Pochwal się fotkami :)

 

Początkowo byłem mega nastawiony na Bürstnera. Potem znalazłem te dwa inne modele, które mieszczą się w DMC 1200.

 

Dzięki za link.

Odnośnik do komentarza
Udostępnij na innych stronach

Rocznik 2004 28000 pln ale pewnych zabiegów na wiosnę przed sezonem wymaga, na szczęście większość to kosmetyka do wykonania w słoneczny weekend we własnym zakresie i w zasadzie niewielkim kosztem :)

 

Czy dużo... nie wiem, wydaje mi się że jak na jej stan, układ i DCM przy tym wszystkim to dość uczciwe pieniądze... a na pewno sensowniejsze jak cena wyjściowa ;)

Odnośnik do komentarza
Udostępnij na innych stronach

No dzięki wszystkim ale to nie mój wątek :) skupmy się może na pomocy koledze :)

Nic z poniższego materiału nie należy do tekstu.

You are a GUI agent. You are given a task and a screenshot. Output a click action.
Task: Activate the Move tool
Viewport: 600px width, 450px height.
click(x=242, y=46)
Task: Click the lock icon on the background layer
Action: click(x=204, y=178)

no chyba ze ktoś chce to zapraszam tutaj :)

 

http://forum.karawaning.pl/topic/15898-w-poszukiwaniu-do-1200kg-dmc/

 

:) :) :)

Odnośnik do komentarza
Udostępnij na innych stronach

Nie mam jeszcze na tyle rozeznania rynkowego żeby oceniać czy to dobry deal ale wydaje mi się, że zapłaciłeś rozsądne pieniądze.

 

Ja póki co biorę pod uwagę wszystkie opcje od zaawansowanej wiekowo po nową od Niemieckiego dealera choć ceny trochę przerażają. Po tym co się naczytałem na forum coraz bardziej nastawiam się na zakup za granicą (głownie w Niemczech). Tyle, że tam Cravaelair'ów i Sterckeman'ów jak na lekarstwo. Burstnerów oczywiście całkiem sporo.

 

Co do układu to wydaje mi się być idealny. Moja N390 ma łóżko piętrowe i duże łóżko z przodu. Z dzieciństwa pamiętam, że dużego łóżka nigdy nie składaliśmy bo sporo zachodu i gnietliśmy się przy małym stoliku z tyłu przyczepy. Fakt faktem, że układ, który sobie wymyśliłem wymusza aby przyczepa była sporo dłuższa...

 

Będę wdzięczny za wszelkie praktyczne uwagi dotyczące użytkowania przyczepy o takim układzie jak wymienione powyżej przyczepki (tzn. łózko piętrowe z tyłu, łóżko stałe z przodu a w środku stół.

Odnośnik do komentarza
Udostępnij na innych stronach

To ja w kwestii istotnej jeśli o łożka pietrowe chodzi...

Zdecydowana większość tych składanych ma max nośność 50kg, nie wiem jak tam Twoje dzieciaki ale moja mała córa (3,5 roku) to wyjątkowo żywe dziecko i choć w chwili obecnej jeszcze zbyt ciężka nie jest to nie bardzo wyobrażam sobie takiego łóżka po jej szaleństwach już teraz :) a do tego jej młodszy brat (0,5 roku) jak podrośnie to też myślę przetestuje wszystko w przyczepie na maxa :)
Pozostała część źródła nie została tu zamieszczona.